Ein Bauernmädchen: Blond, barfüßig, im zarten Kleid
Augenblicklich ist es still im Raum und Reinhard Mahlberg fängt an, die Geschichte zu erzählen von dem Bauernmädchen aus Dom Remis, das Frankreich befreien sollte. Am Bühnenrand sitzt Johanna – blond, barfüßig, im zarten Kleidchen und sieht verträumt zu, wie Thorsten Danner auftritt. Er bringt einen Helm und erzählt weiter, wie es um das Land steht. Er erzählt vom Krieg. Nach und nach treten Andreas Helgi Schmid, Michael Fuchs, Jacques Malan und Matthias Thömmes auf. Sie bilden die Herrenrunde.
In diesem Moment tritt Johanna in Erscheinung,
verkündet Reinhard Mahlberg: Sie steht auf und sagt etwas, das man nicht versteht, weil die Männer sie in ihrem Gespräch übertönen. Sie läuft auf Thorsten Danner zu, nimmt den Helm und setzt ihn sich auf, stellt sich auf den Barhocker und fängt an, zu singen.
Was wird sie befallen?
fragen die Männer und es scheint, als wüssten sie bereits von dem Schicksal, das das Bauernmädchen ereilen wird: Sie wird verrückt und die Männer werden ihr dabei zusehen.
Es ist der Helm,
antwortet einer der Männer. Und tatsächlich! In dem Moment, als Johanna ihn sich aufsetzt wirkt sie wie verwandelt. Aus der zarten Frau wird eine „Kriegsgöttin, schön zugleich und schrecklich anzusehen“, heißt es im Text. Die Kriegsgöttin wird zur Männerfantasie, die keine Gnade kennt: Mit Helm, Jacke und schweren Schuhen. Sie tut das, was die Männer erzählen: Einem Soldaten, der um sein Leben bettelt, dreht sie mit einem erschütternden Knacken den Kopf herum. Die Männer erzählen weiter, wie sie die Lager der Engländer niederbrennt.
Kampf der Gegensätze
Sie erzählen von einem Engländer, der Johanna verführt. Sie wird schwach und nachdenklich. Die Gegensätze zwischen Heiliger und Frau beginnen in ihr zu kämpfen:
Gebrochen hab ich mein Gelübde,
sagt sie und auf ihr Kreuz gestützt, das sie auch als Schwert führt, betet sie und wippt dabei unablässig hin und her.

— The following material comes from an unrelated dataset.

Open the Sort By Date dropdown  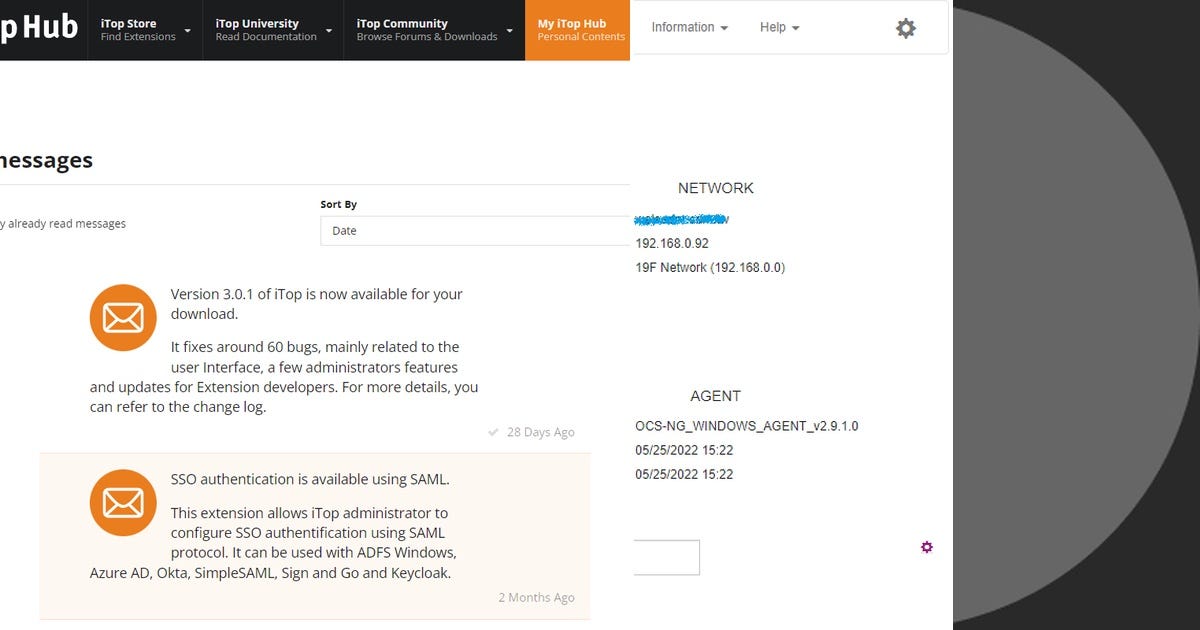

In ihren Monologen erzählt sie, dass sie nur ein Bauernmädchen sei. Ihr Fehltritt mit dem Engländer kommt ihr wie ein Verrat gegen ihren göttlichen Auftrag vor. Währenddessen erzählen die Männer von den Schlachten, in die sie die französischen Truppen führt und sie macht mit. Findet keinen Weg heraus aus der Geschichte. Mal ist sie die zerstörerische Kriegerin, mal das Bauernmädchen.
Zuflucht im Wahnsinn
Als der Sieg über England fast errungen ist, braucht auch der König keine Kriegerin mehr und bietet ihr Männer zur Heirat an. Sie versteht die Welt nicht mehr. Ist sie als Kriegerin hart, unnahbar und gnadenlos? Oder ist sie eine einfache Frau: Weich, den Männern gehorsam, eine, die als Mutter Leben schenkt, statt es zu nehmen?

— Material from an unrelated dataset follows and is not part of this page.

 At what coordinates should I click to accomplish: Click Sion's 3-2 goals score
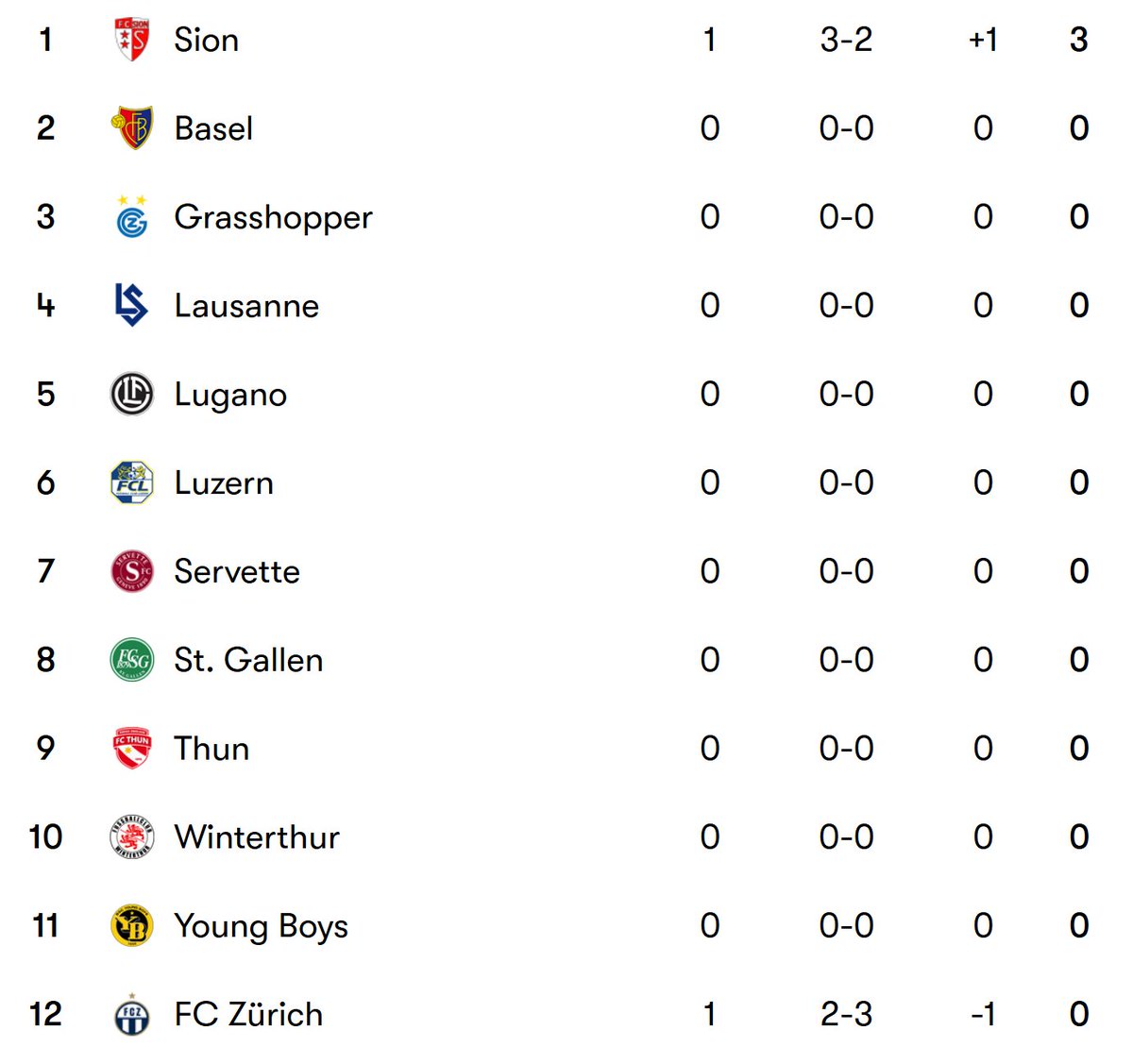pos(846,40)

Johanna „flüchtet“ sich in den Wahnsinn. Sie erfüllt weder die Rolle der jungfräulichen Kriegerin, die sie geschworen hat zu sein, noch will sie die Rolle der Frau erfüllen, die sie ist, die sie fühlt und die die Männer von ihr erwarten. Sie führt Zwiegespräche mit sich selbst: Die Arme verschränkt vor der Brust, wie in einer Zwangsjacke.
Patientin in der Psychiatrie
Das erreicht ihren Höhepunkt, als ihr Vater sie anklagt, mit dem Teufel im Bunde zu sein. Sie wird aus Frankreich verstoßen, gefangen genommen und baumelt sich windend kopfüber von der Decke, als wäre sie mittlerweile Insassin einer Psychiatrie. Sie befreit sich, bricht aus und kämpft ihre letzte Schlacht. Am Ende kehrt sie auf die Bühne zurück. Sie ist blutüberströmt. England ist besiegt.

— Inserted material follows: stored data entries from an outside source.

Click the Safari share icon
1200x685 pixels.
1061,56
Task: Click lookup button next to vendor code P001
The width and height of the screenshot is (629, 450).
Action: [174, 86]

Sie setzt sich an den Bühnenrand, wo sie zu Beginn des Stücks saß und grinst. Die sechs Männer stehen wie am Anfang da. Das Licht geht aus. Stille.
Dann bricht das Publikum in Applaus aus. Bravo!-Rufe sind zu hören. Angesichts der schauspielerischen Leistung, dem minimalistischen Bühnenbild, der spärlichen Requisite und den sehr effektvoll eingesetzten Licht und Ton-Elementen absolut verdient.